#### [WHAT YOU HAVE TO DO]
Count the lines in the rows below that contain the word "screenshot", and reply with that number only.

#### [DATA IN THIS EXERCISE]
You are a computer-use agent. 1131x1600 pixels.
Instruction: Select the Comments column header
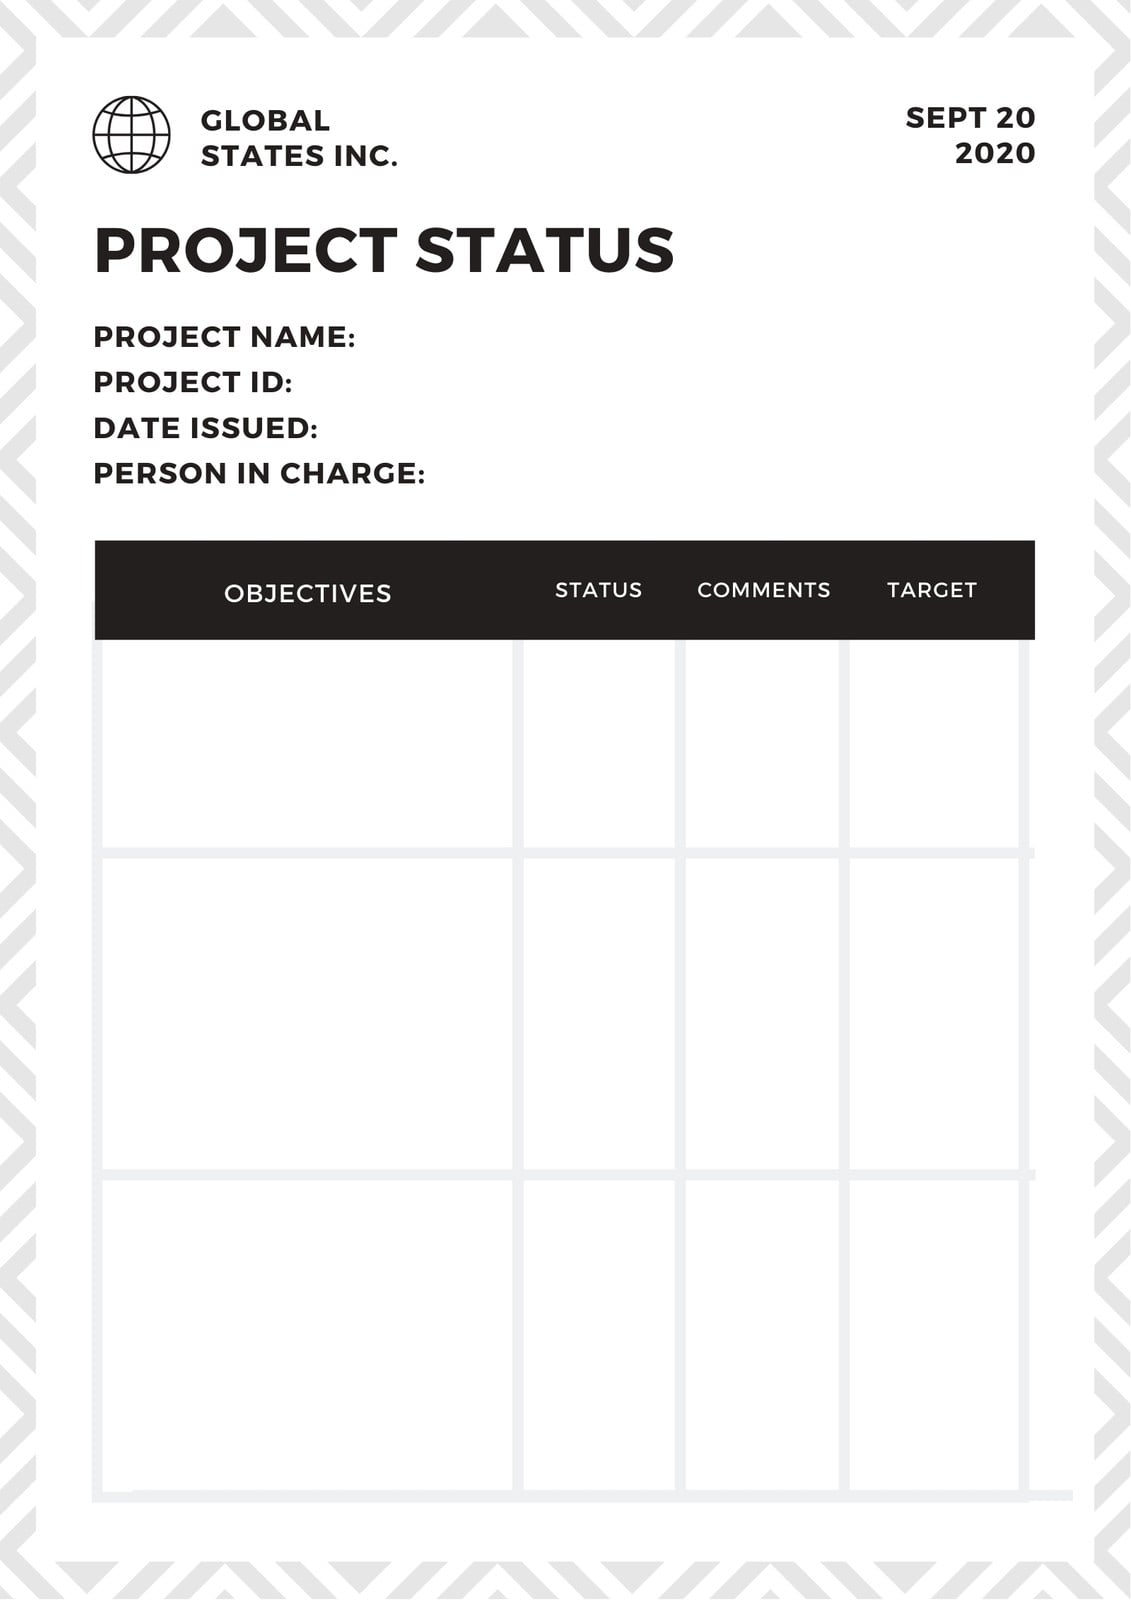764,590
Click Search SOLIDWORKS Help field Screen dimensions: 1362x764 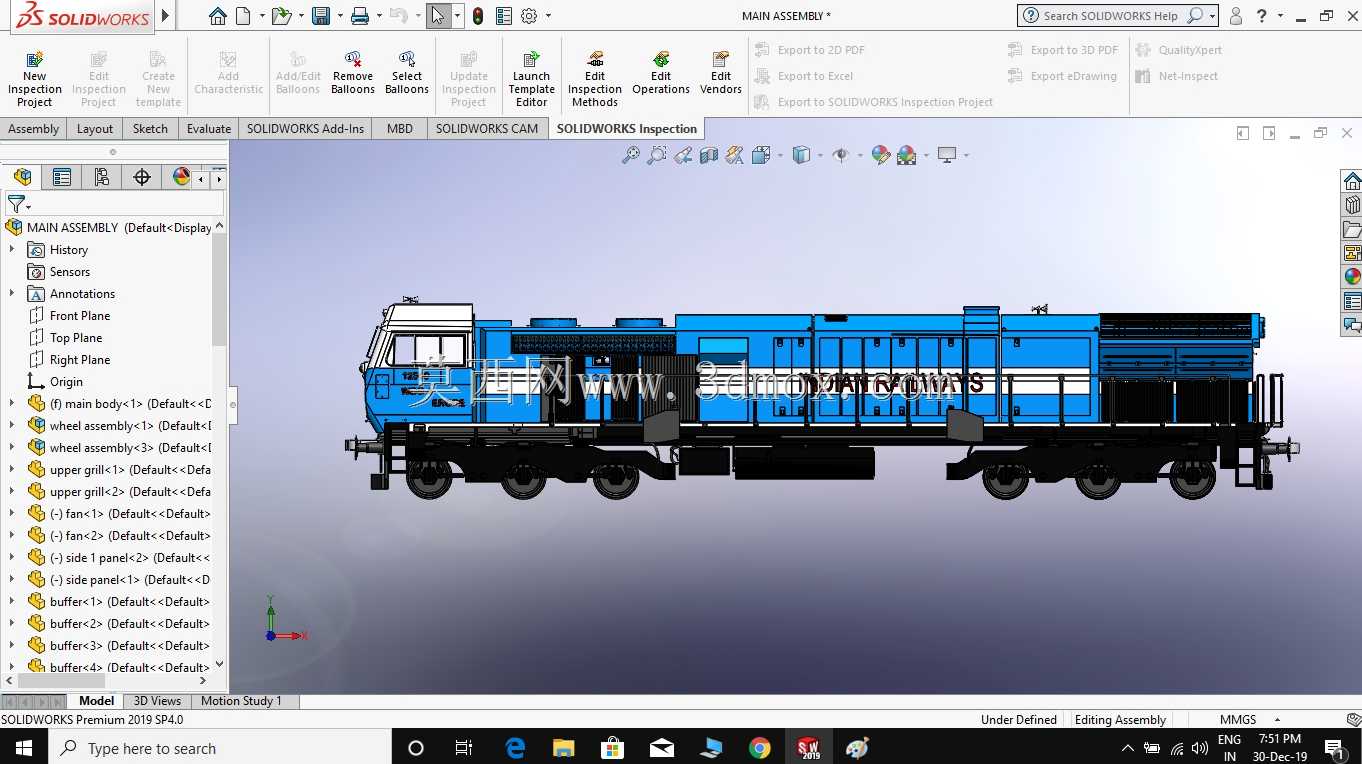[x=1113, y=16]
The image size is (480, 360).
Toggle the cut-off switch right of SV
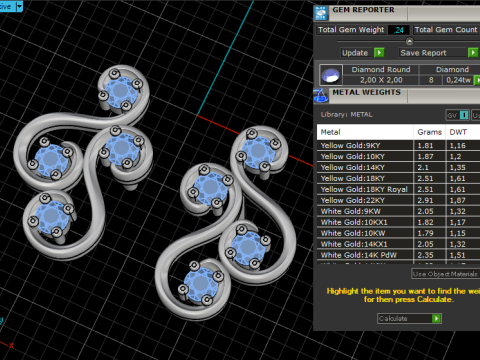[x=476, y=115]
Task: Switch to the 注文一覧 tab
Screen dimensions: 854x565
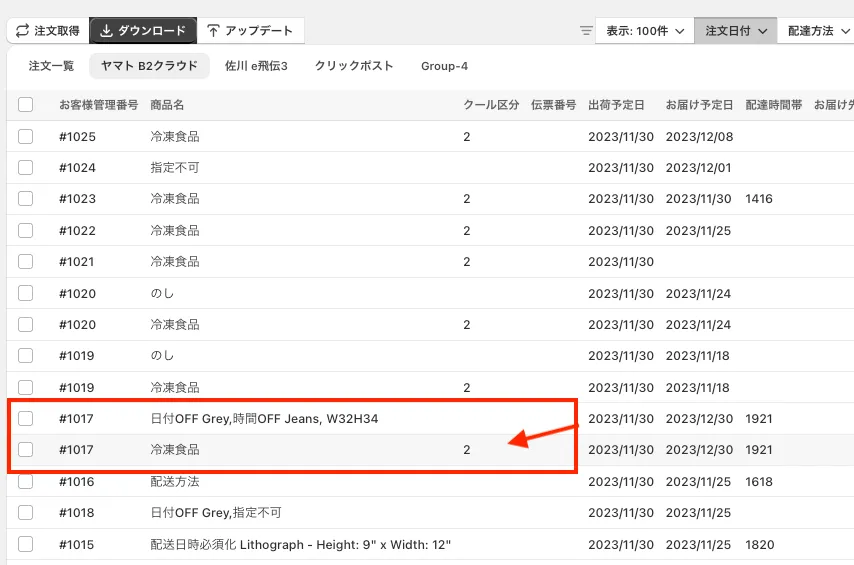Action: pyautogui.click(x=51, y=66)
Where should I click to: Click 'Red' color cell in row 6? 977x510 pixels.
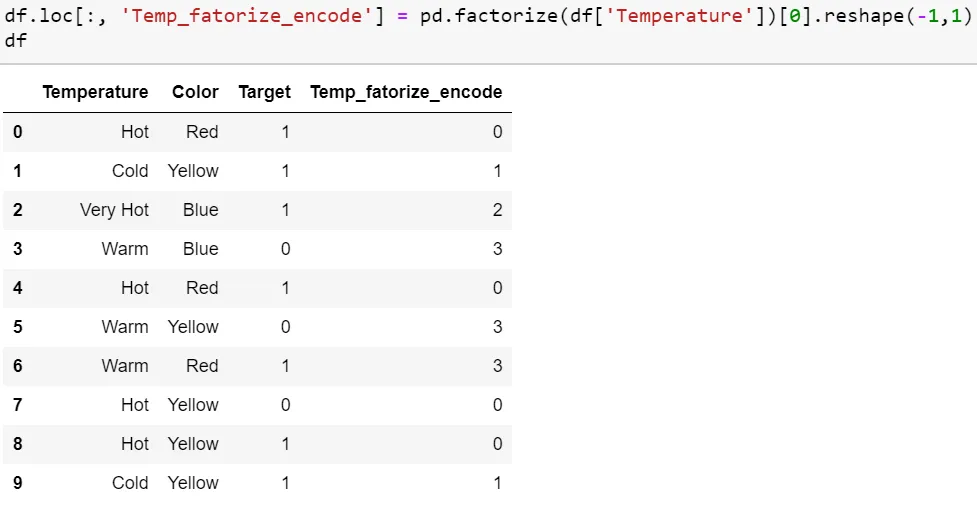pos(202,366)
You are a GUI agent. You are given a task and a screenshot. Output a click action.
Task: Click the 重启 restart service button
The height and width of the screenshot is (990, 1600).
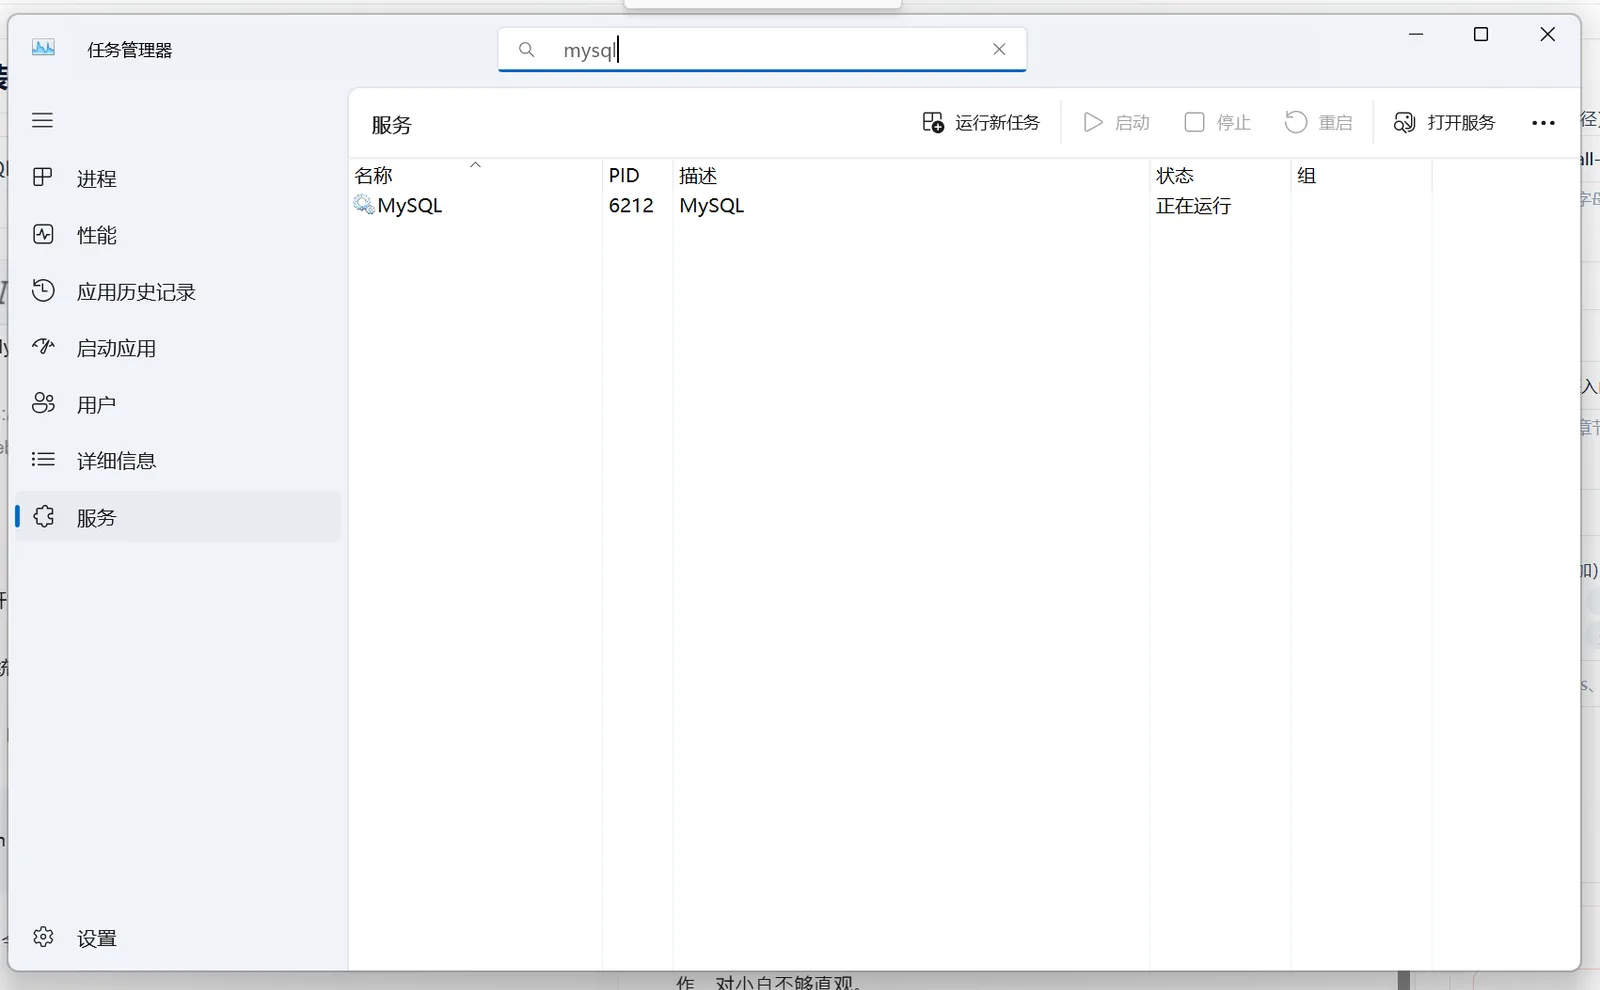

#### [WRITTEN REPLY]
2